在sci-kit中使用训练/测试数据学习曲线，而不是交叉验证

[英]Learning curves with train/test data in sci-kit instead of cross validation

原文 2015-09-19 18:48:24 2 2 python/ machine-learning/ scipy/ scikit-learn

I have a my training and testing data separate (from different CSV loaded into different pandas dataframe) and I want to plot the learning curve with this training and testing data instead of training and test data generated from training set itself using cross validation (which seems to be the usual way learning_curve works). 我有一个单独的训练和测试数据（来自不同的CSV，分别加载到不同的pandas数据框中），我想用该训练和测试数据绘制学习曲线，而不是使用交叉验证从训练集本身生成的训练和测试数据（通常是learning_curve的工作方式）。

It seems like scikit expects your testing and training data to be present in the same Dataframe, but this way the classifier would learn the test data as well which is not what I want. 看起来scikit希望您的测试和培训数据存在于同一Dataframe中，但是这样分类器也将学习测试数据，这不是我想要的。

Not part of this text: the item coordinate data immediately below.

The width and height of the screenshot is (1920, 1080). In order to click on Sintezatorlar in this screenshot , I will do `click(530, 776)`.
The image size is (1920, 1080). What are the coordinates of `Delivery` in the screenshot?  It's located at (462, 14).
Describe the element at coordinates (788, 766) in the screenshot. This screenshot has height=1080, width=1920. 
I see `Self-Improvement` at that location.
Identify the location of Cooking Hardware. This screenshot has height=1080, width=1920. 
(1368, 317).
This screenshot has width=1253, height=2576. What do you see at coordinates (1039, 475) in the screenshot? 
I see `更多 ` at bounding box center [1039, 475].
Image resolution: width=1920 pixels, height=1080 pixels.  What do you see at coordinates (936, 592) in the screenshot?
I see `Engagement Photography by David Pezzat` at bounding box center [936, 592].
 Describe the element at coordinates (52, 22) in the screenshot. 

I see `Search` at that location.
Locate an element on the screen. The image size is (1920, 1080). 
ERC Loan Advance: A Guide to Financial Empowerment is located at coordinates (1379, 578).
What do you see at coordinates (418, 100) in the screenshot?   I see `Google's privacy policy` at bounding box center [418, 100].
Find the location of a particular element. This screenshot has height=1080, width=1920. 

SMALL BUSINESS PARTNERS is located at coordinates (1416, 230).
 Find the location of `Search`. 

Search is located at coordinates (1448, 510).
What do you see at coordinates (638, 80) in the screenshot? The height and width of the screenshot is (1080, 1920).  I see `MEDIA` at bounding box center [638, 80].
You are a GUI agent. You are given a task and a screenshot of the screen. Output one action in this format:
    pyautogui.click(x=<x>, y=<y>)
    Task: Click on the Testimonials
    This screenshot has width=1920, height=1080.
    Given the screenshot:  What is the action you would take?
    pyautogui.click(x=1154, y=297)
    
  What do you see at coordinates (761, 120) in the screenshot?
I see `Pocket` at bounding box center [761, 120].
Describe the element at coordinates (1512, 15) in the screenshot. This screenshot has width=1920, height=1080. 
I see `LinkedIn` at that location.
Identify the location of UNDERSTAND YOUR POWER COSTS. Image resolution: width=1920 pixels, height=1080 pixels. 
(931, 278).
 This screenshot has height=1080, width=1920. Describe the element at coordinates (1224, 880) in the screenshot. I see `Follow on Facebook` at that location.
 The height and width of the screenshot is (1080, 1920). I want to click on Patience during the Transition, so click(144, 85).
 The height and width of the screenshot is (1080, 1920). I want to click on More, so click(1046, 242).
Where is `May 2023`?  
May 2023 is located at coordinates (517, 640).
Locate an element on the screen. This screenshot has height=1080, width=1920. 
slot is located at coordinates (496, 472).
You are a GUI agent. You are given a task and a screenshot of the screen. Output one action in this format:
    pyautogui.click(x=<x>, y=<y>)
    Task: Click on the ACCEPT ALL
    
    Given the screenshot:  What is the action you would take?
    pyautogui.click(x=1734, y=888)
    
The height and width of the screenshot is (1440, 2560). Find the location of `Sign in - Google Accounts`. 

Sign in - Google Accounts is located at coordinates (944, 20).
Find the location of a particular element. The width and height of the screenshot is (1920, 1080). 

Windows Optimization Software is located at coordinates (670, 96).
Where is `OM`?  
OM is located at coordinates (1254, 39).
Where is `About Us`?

How can I go about solving this problem ? 我该如何解决这个问题？ I am new to sci-kit. 我是sci-kit的新手。

2 个解决方案

You will need to keep your training and test data separate (at least in separate variables within the code). 您将需要分开训练和测试数据（至少在代码中的单独变量中）。 The learning curve can then be applied on the training set. 然后可以将学习曲线应用于训练集。 This way you can optimize your experiment without using the test set (in order to avoid overfitting). 这样，您可以在不使用测试集的情况下优化实验（以避免过度拟合）。

To verify how well you are doing on the test set, scikit-learn offers the validation curve which evaluates against the test set. 为了验证您在测试集上的表现如何，scikit-learn提供了根据测试集评估的验证曲线。

Scikit-Learn is more tricky. Scikit-Learn更加棘手。 It allows you to define train_sizes of train and test sets and then runs a cross-validation on all of them (parameter cv, defaults to a 3-fold cross validation). 它允许您定义训练集和测试集的train_size，然后对所有训练集和测试集进行交叉验证（参数cv，默认为3倍交叉验证）。